Blitzforscher finden Erklärung für Kobolde, Elfen und Blue Jets.

Socorro (USA) - Spannungen von mehreren 10 Millionen Volt entladen sich bei Blitzen zwischen Gewitterwolke und Erdoberfläche. Nicht nur gen Erde, auch zwischen den Wolken und in die Höhen der Atmosphäre können diese Lichtphänomene auftreten. Diese Blitze namens Kobolde, Elfen und Blue Jets gaben den Forschern bisher noch viele Rätsel auf. Doch amerikanische Blitzforscher fanden nun eine Erklärung für die Entstehung dieser blau und rot leuchtenden Entladungen und berichten darüber in der Fachzeitschrift "Nature Geoscience".

"Mit Beobachtungen und Modellierungen fanden wir zwei prinzipielle Wege, wie diese nach oben gerichteten Blitze entstehen könnten", schreiben Paul Krehbiel von der Langmuir Laboratory in Socorro und seine Kollegen von der Pennsylvania State University.
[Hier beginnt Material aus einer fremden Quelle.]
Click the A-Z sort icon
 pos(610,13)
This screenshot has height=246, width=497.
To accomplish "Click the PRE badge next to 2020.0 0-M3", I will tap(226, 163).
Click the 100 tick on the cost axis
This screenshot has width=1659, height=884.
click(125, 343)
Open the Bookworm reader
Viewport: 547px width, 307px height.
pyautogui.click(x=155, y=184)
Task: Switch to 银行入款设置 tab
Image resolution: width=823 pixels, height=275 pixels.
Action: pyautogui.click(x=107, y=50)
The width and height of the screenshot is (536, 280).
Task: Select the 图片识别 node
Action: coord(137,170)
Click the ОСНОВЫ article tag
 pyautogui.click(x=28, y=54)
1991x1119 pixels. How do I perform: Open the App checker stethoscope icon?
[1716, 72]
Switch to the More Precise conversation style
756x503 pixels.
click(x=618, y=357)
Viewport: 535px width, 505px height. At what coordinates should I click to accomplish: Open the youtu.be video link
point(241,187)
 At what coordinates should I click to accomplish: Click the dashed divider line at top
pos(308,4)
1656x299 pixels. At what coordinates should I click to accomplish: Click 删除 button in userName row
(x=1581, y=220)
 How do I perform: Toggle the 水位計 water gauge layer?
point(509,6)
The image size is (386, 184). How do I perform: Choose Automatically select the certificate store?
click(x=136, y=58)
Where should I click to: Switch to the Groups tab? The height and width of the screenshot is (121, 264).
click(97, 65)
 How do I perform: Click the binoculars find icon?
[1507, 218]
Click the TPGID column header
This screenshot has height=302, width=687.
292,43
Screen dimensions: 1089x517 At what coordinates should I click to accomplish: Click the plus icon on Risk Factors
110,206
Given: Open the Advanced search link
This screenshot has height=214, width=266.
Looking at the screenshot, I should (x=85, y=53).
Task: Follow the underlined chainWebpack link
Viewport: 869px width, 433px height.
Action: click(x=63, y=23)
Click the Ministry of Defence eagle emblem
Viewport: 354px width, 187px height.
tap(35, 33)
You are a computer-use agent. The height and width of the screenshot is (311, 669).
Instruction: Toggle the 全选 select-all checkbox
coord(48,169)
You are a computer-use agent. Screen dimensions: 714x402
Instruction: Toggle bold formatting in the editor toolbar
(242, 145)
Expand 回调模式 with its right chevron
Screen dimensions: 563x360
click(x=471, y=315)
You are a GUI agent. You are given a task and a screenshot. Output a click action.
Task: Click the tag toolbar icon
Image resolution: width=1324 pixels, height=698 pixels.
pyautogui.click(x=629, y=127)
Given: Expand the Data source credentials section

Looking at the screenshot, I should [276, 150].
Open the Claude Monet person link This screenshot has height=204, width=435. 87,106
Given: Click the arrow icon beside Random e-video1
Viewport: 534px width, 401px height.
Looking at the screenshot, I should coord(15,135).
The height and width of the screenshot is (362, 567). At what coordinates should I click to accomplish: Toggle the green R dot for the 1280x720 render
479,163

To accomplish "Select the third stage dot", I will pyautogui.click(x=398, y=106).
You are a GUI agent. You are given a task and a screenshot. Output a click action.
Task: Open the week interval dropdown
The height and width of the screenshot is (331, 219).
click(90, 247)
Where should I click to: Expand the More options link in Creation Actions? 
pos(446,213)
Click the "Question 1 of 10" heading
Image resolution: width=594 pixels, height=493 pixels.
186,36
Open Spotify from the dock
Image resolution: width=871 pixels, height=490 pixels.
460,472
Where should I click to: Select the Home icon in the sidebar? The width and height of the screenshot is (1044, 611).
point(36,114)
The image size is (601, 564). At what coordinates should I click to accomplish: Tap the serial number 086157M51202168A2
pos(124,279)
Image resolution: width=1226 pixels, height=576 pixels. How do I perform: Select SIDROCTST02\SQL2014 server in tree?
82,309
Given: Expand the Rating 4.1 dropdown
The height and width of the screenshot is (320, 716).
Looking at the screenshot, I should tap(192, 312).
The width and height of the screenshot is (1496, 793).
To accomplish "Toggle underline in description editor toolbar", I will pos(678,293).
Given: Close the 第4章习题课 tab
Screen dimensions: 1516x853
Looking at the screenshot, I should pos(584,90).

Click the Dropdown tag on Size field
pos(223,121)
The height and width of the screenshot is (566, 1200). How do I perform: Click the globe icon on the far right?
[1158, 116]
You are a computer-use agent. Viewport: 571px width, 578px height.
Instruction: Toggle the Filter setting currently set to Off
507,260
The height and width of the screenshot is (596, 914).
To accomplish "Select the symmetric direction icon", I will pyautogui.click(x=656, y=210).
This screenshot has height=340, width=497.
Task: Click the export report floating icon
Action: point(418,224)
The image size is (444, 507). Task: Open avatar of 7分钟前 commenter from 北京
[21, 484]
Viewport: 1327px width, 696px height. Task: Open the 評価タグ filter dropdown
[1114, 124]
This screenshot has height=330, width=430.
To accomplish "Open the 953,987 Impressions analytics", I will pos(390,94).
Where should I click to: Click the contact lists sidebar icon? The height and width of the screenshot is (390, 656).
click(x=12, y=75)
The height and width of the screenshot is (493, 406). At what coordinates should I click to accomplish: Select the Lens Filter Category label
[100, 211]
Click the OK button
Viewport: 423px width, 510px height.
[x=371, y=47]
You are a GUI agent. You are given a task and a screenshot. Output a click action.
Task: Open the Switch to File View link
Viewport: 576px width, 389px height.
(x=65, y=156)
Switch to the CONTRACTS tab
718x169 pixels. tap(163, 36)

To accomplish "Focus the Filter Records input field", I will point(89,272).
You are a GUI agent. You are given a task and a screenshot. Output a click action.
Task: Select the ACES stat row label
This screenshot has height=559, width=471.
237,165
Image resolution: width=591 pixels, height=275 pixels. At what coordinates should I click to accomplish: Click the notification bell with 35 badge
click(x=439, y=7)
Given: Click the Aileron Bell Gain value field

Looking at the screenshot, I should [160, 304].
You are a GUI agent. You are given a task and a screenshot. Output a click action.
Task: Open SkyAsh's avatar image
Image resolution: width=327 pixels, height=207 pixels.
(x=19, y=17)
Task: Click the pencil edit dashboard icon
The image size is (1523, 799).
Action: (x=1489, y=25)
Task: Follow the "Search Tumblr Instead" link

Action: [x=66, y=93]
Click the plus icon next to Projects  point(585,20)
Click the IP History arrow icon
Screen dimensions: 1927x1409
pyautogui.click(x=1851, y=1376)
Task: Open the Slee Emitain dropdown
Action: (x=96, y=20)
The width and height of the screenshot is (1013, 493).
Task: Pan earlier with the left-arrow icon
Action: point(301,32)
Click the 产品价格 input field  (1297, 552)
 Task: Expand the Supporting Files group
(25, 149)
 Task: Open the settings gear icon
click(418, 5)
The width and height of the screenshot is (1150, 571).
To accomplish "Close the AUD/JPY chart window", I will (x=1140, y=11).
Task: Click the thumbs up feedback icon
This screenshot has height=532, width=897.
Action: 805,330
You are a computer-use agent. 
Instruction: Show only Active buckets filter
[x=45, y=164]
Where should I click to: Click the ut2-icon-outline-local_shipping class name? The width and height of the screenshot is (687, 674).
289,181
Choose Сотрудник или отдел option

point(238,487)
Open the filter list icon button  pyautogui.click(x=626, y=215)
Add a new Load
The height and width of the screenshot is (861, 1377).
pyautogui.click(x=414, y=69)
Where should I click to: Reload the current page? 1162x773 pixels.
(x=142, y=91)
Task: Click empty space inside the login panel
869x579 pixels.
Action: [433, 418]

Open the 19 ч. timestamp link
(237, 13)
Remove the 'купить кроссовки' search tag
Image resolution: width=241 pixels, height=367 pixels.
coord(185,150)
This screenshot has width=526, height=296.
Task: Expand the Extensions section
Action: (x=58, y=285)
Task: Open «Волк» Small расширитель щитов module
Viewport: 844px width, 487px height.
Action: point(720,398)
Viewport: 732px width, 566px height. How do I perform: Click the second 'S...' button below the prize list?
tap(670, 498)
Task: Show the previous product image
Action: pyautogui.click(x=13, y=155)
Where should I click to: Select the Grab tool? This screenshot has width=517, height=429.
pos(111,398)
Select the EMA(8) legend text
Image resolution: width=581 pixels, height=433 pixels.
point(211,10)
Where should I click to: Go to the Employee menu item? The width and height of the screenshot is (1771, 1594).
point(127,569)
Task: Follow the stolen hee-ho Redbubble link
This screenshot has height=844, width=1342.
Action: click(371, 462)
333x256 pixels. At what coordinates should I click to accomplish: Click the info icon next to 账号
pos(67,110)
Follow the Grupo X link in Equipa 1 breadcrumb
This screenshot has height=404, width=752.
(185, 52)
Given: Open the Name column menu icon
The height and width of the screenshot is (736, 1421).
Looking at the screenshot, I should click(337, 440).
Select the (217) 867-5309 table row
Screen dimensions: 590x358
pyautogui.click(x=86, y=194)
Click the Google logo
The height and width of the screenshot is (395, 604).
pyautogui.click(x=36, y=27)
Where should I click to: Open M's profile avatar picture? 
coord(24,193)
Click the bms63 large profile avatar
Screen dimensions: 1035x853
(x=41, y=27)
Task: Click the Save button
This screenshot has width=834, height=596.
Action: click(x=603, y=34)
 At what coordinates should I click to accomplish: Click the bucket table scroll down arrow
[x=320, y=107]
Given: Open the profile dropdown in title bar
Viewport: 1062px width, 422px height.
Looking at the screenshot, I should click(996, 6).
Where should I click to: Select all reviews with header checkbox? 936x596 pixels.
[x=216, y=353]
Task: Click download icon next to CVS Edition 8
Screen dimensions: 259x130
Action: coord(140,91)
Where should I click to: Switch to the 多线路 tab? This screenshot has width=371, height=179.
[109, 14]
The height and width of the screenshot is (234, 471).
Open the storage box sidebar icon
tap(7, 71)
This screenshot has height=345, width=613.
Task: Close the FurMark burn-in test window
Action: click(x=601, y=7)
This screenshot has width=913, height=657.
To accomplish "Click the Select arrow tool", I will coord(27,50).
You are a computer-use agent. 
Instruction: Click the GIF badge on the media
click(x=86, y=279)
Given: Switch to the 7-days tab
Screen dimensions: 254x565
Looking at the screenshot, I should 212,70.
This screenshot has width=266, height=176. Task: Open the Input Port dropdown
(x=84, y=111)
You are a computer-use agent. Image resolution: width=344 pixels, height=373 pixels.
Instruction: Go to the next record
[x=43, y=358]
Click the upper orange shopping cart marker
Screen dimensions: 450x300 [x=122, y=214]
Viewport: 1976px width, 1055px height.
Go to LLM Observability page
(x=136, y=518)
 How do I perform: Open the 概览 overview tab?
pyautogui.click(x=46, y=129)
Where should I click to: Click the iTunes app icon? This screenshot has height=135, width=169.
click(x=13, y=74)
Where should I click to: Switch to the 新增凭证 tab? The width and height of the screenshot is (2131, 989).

Spätestens fünf bis zehn Sekunden nach einem normalen Blitz zwischen Wolke und Erdboden entsteht ein Ungleichgewicht der elektrischen Ladungen in den Wolken. Dieses führt zu den so genannten Blue Jets, die sich in Höhen zwischen 70 und 90 Kilometern oberhalb der Gewitterwolken entladen. Noch größere Blitze, die gigantischen Jets, finden ihren Ursprung dagegen in der Mitte der Gewitterwolken. Je nach Stärke können diese Phänomene zuerst gen Himmel und sich danach sogar in einen Bogen gen Erdboden ausbreiten.

Entdeckt wurden diese Höhenblitze erst vor wenigen Jahrzehnten von Flugzeugpiloten. Lange standen Forscher diesen Beobachtungen skeptisch gegenüber. Mit regelmäßigen Satelliten-Aufnahmen und den neuen, schlüssigen Computersimulationen verlieren diese Phänomene allmählich ihren mythischen Charakter und können wissenschaftlich erklärt werden. Es bleiben lediglich ihre Namen aus der Fabelwelt.